Tâches demandées:
1. Dans le document sur les communautés d'énergie, relevez toutes les opérations sur l'énergie qu'il est possible de réaliser dans ce type de projet citoyen.
2. Renvoyez le passage du document sur les communautés d'énergie qui va de « Quels critères pour » jusqu'à « de grands groupes). » inclus.

Document:
★ ★ ★ ★

En novembre 2021, à l’occasion des deuxièmes Assises des énergies renouvelables citoyennes, Barbara Pompili, ministre de la Transition écologique, faisait l’annonce de dix mesures en faveur du développement des projets citoyens. Deux points avaient alors tout particulièrement retenu l’attention : un objectif emblématique de mille projets à gouvernance partagée supplémentaires d’ici 2028 (par rapport à la situation fin 2021) et l’arrivée prochaine d’un décret sur les “communautés énergétiques”. Si ce dernier point renvoie à une notion encore floue pour le grand public, il constituait l’une des annonces les plus importantes faites alors par la ministre. Une communauté d’énergie est une entité juridique dans laquelle citoyens, autorités locales et PME peuvent s’associer pour organiser toutes sortes de services énergétiques. C’est donc une forme de projet citoyen où l’on peut produire, consommer, stocker et vendre de l’énergie, y compris par des contrats d’achat d’électricité, autour d’un projet où la gouvernance doit être largement ouverte aux citoyens, collectivités ou petites entreprises locales. Ainsi, un projet qui n’aurait qu’un simple volet de financement participatif ne constituerait pas une communauté énergétique. Dans le contexte des énergies renouvelables, on parle de “communautés d’énergie renouvelable” (CER), un terme qui pose un cadre réglementaire de référence en France pour des opérations à gouvernance partagée qui, sur le terrain, se développent depuis une douzaine d’années. Timidement évoquées dans la loi énergie-climat de 2019, les communautés d’énergie renouvelable ont surtout été introduites dans le droit français avec l’ordonnance du 4 mars 2021. Ce texte est issu de la transposition de la directive européenne 2018/2001 du 11 décembre 2018 relative à la promotion de l’utilisation de l’énergie produite à partir de sources renouvelables. Toutefois, pour pleinement entrer en action, l’ordonnance doit être complétée d’un décret. Annoncé initiale- ment pour tout début 2022, le texte devait être envoyé courant mars au Conseil d’État pour une publication au printemps. 

Quels critères pour une CER ?
Une communauté d’énergie renouvelable (CER) a pour objectif premier de fournir des avantages environnementaux, économiques ou sociaux à ses membres ou son territoire d’implantation, et non pas de générer des profits. En termes de gouvernance, au moins 40 % des fonds propres et quasi- fonds propres d’une part, et des droits de vote d’autre part doivent être détenus par :
    1. au moins vingt personnes physiques ;

    2. ou une ou plusieurs collectivités territoriales ou groupements de collectivités ;


    3. ou une ou plusieurs PME autonomes (vis-à-vis de grands groupes).

★ ★ ★ ★

Informations fournies:

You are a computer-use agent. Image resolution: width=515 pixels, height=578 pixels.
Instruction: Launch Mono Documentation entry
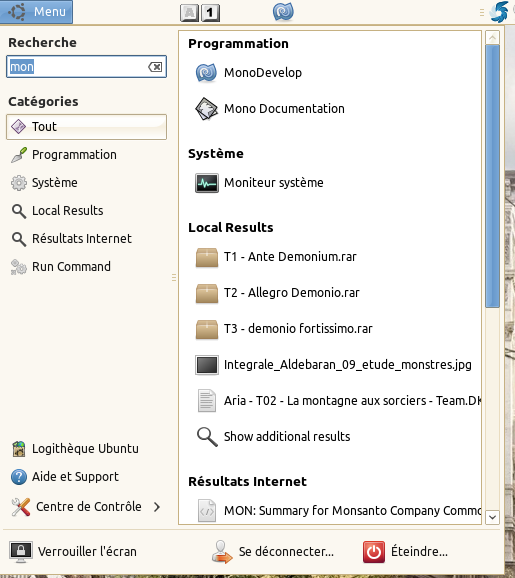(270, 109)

★ ★ ★ ★

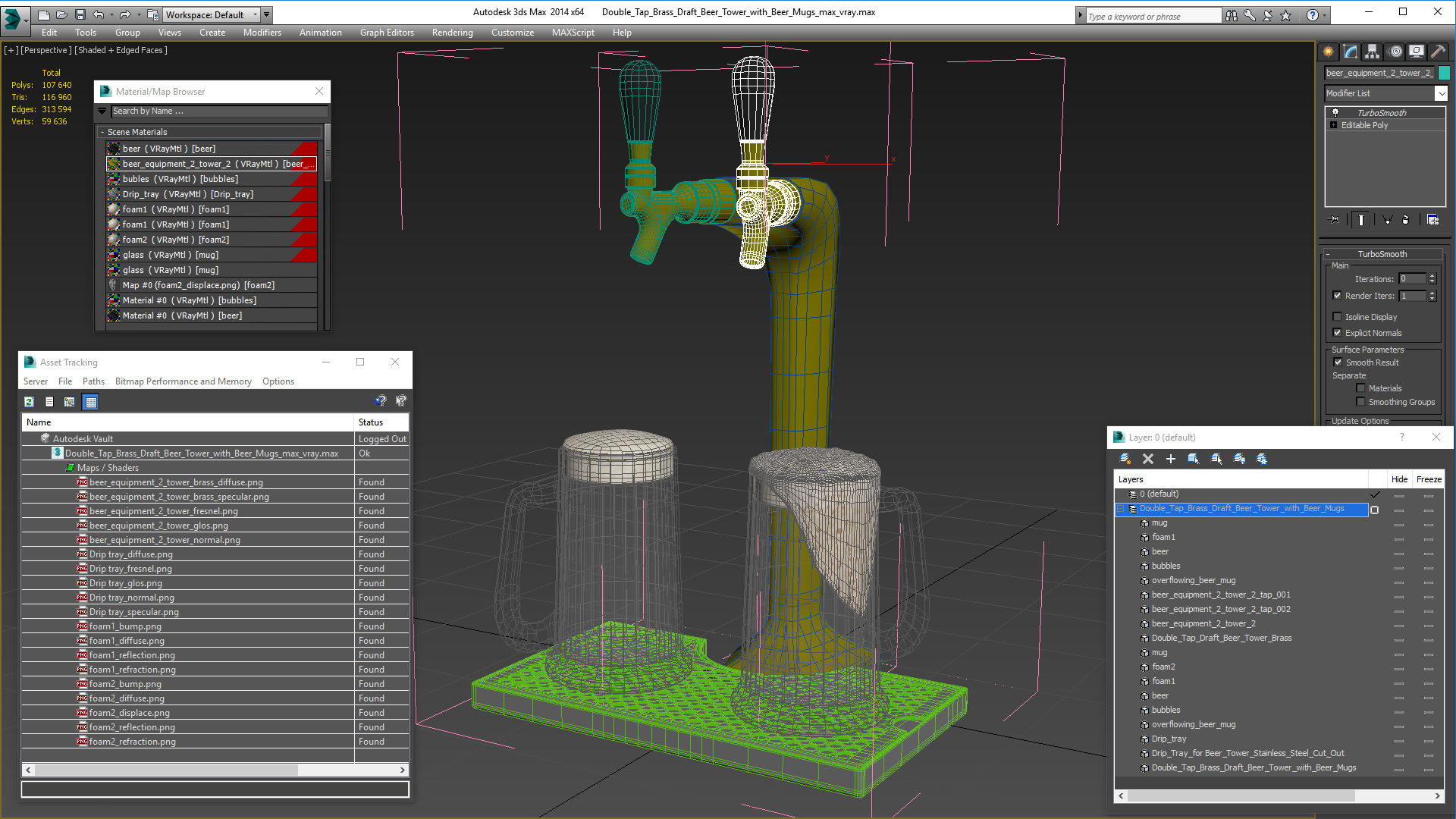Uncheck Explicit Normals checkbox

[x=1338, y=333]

★ ★ ★ ★

Résultats de l'exercice:
1.
- produire
- consommer
- stocker
- vendre

2.
Quels critères pour une CER ?
Une communauté d’énergie renouvelable (CER) a pour objectif premier de fournir des avantages environnementaux, économiques ou sociaux à ses membres ou son territoire d’implantation, et non pas de générer des profits. En termes de gouvernance, au moins 40 % des fonds propres et quasi- fonds propres d’une part, et des droits de vote d’autre part doivent être détenus par :
    1. au moins vingt personnes physiques ;

    2. ou une ou plusieurs collectivités territoriales ou groupements de collectivités ;


    3. ou une ou plusieurs PME autonomes (vis-à-vis de grands groupes).